### TASKS
a: According to the passage on Henry Kissinger, where did the February 2016 debate between Hillary Clinton and Bernie Sanders take place?
b: Write the next part of the passage on Henry Kissinger's death, starting after its final sentence.

Kissinger being sworn in as Secretary of State by Chief Justice Warren Burger, September 22, 1973. Kissinger's mother, Paula, holds the Bible as President Nixon looks on.
Kissinger being sworn in as Secretary of State by Chief Justice Warren Burger, September 22, 1973. Kissinger's mother, Paula, holds the Bible as President Nixon looks on.

During a February 2016 debate against Bernie Sanders in New Hampshire, Hillary Clinton invoked the authority of the now-late Henry Kissinger, who passed away on Wednesday. “I was very flattered when Henry Kissinger said I ran the State Department better than anybody had run it in a long time,” Clinton proudly proclaimed. Senator Sanders was not having any of it. He pledged not to take the advice of a man who Sanders described as “one of the most destructive secretaries of state in the modern history of this country.”

Bernie Sanders may have lost the battle in his two failed presidential bids, but ultimately he won the war. When Joe Biden issued a statement to mark Kissinger’s passing, it pointedly excluded any of the praise or adoration Hillary had sought to convey.

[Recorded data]

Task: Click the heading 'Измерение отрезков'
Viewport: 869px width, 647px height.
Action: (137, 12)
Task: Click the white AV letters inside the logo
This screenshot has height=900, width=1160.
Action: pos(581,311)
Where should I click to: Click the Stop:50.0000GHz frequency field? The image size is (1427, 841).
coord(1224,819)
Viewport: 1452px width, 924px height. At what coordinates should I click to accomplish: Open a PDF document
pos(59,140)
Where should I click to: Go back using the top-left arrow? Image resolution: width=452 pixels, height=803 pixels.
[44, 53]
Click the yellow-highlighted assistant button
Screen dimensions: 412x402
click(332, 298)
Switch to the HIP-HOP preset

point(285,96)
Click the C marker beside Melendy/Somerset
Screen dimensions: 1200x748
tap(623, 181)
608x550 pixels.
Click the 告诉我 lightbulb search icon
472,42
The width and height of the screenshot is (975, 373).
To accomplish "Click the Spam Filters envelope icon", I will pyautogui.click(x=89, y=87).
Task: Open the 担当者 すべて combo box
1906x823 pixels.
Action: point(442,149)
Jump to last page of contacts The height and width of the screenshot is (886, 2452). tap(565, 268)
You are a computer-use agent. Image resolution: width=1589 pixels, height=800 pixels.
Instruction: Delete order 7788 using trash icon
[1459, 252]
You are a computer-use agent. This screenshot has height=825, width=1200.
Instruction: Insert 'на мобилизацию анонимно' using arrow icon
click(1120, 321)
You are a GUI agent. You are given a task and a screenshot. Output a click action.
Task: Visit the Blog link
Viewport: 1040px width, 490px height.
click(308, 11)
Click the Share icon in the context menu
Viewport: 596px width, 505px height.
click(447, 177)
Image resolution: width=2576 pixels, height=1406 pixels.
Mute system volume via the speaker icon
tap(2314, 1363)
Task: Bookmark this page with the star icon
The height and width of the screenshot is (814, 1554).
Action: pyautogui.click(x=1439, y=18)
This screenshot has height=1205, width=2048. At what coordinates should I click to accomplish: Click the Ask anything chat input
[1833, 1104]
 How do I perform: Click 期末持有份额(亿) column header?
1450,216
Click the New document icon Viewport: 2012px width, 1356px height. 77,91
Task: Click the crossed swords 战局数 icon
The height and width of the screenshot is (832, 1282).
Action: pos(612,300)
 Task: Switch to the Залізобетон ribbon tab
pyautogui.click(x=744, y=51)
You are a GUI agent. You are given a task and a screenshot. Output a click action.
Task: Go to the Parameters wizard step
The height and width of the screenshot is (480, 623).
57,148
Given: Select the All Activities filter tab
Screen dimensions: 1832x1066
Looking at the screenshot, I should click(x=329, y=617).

### PER-TASK OUTPUTS
a: New Hampshire

b:
“Throughout our careers, we often disagreed. And often strongly,” the White House release reads, going on to recognize Kissinger’s “fierce intellect and profound strategic focus.” Instead of being a political asset, Kissinger had become an embarrassment, especially to a president who, despite presiding over the most left-wing administration in history, was unable to even attend the funeral of Rosalynn Carter without being assaulted by angry protestors accusing him of “genocide.”

Kissinger was no stranger to controversy or criticism; in fact, he actively courted it. To my parents’ generation, it seemed almost unbelievable that the film Dr. Strangelove predated Kissinger’s debut on the national stage, so closely did he seem to ape the mannerisms and image of the film’s title character.

Kissinger was a Jewish refugee from Nazi Germany who fought in the Second World War and helped liberate concentration camps, but the charges that he was somehow a “Nazi,” while unfair and absurd, did not emerge from the ether. He actively cultivated his image as a villain, almost relishing in the scheming conversations with Richard Nixon in the leaked Watergate tapes.

Kissinger was a showman. Throughout his career, he was engaged in theater.

In his memoirs, even while pointing out that he was not responsible for humanitarian disasters in Bangladesh, East Timor, or Cambodia, much less a Chilean coup that was inevitable as the sun rising in the East, he took pains to express his indifference to these events. If he had been able to stop them, he still would not have done so – he was just that ruthless, he wanted people to know.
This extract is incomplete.